=== Information provided ===

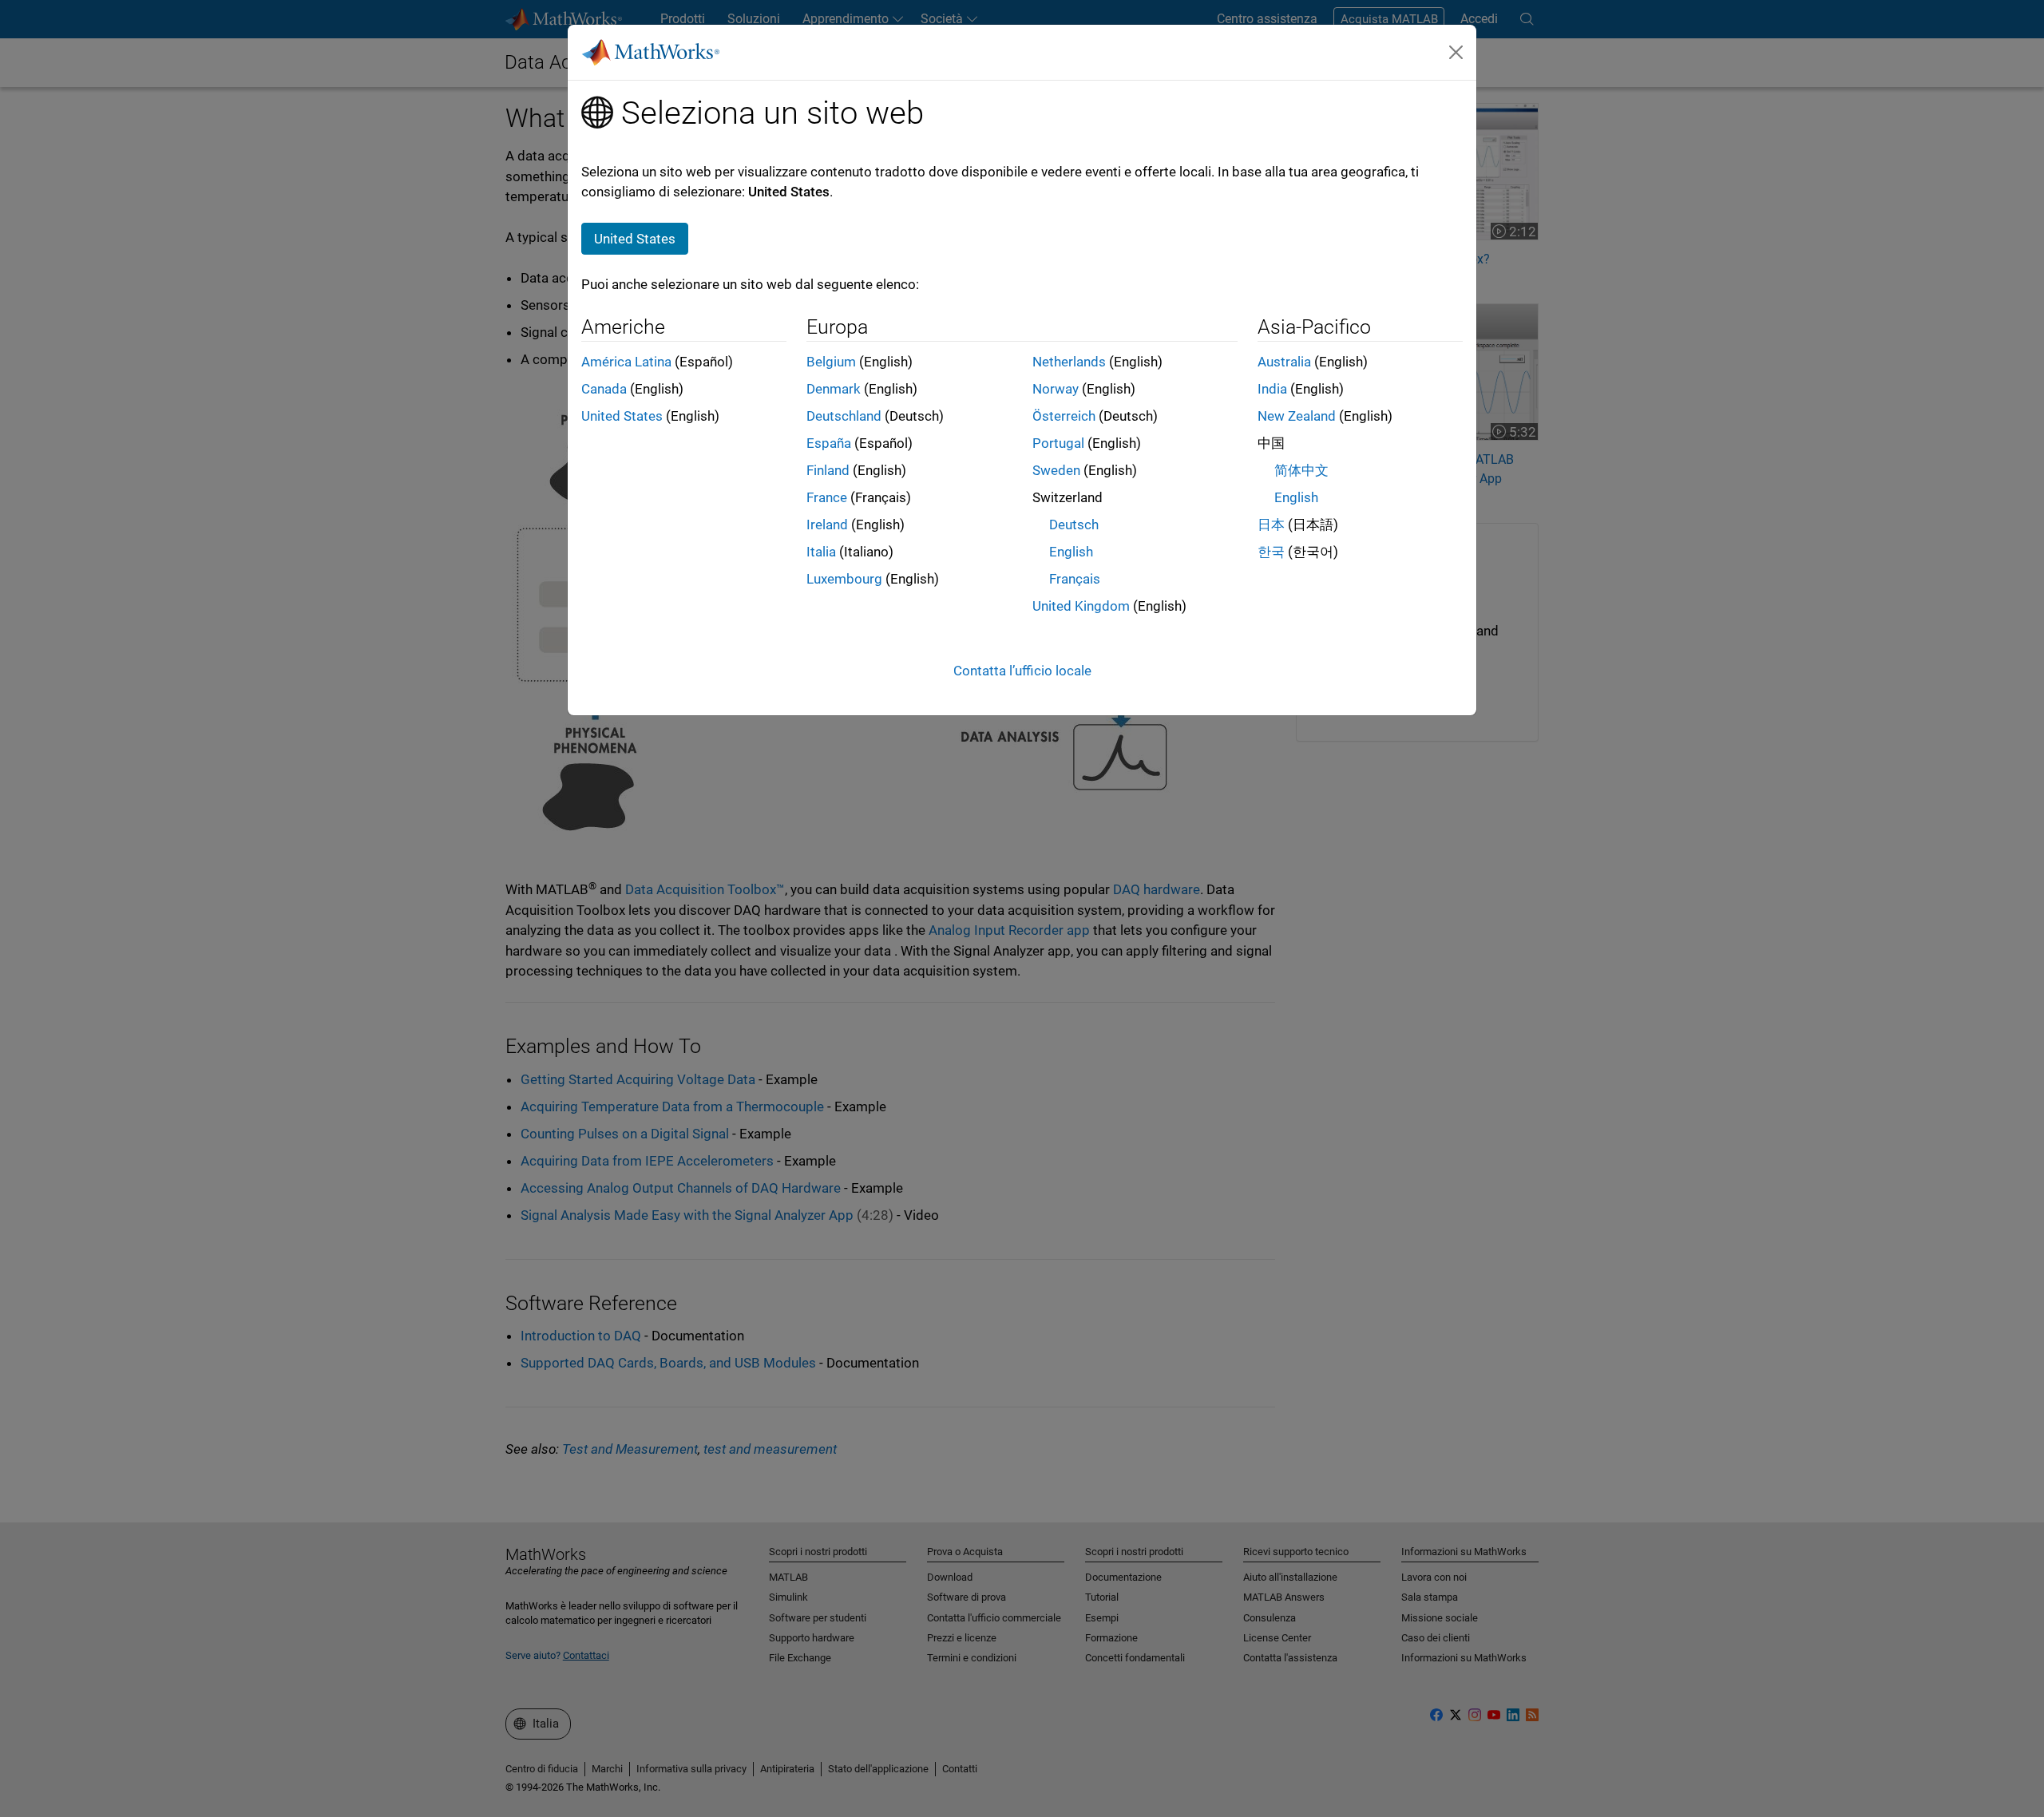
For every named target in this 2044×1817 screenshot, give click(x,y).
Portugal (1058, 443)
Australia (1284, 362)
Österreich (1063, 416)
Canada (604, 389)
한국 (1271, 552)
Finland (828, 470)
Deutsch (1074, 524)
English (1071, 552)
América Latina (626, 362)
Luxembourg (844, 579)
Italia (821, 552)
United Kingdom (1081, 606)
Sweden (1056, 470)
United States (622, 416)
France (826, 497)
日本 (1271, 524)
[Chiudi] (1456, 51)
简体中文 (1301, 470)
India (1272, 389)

===

Directions for this task – Restate the data above verbatim, skipping every image.

Output of the exercise –
For every named target in this 2044×1817 screenshot, give click(x,y).
Portugal (1058, 443)
Australia (1284, 362)
Österreich (1063, 416)
Canada (604, 389)
한국 (1271, 552)
Finland (828, 470)
Deutsch (1074, 524)
English (1071, 552)
América Latina (626, 362)
Luxembourg (844, 579)
Italia (821, 552)
United Kingdom (1081, 606)
Sweden (1056, 470)
United States (622, 416)
France (826, 497)
日本 (1271, 524)
[Chiudi] (1456, 51)
简体中文 (1301, 470)
India (1272, 389)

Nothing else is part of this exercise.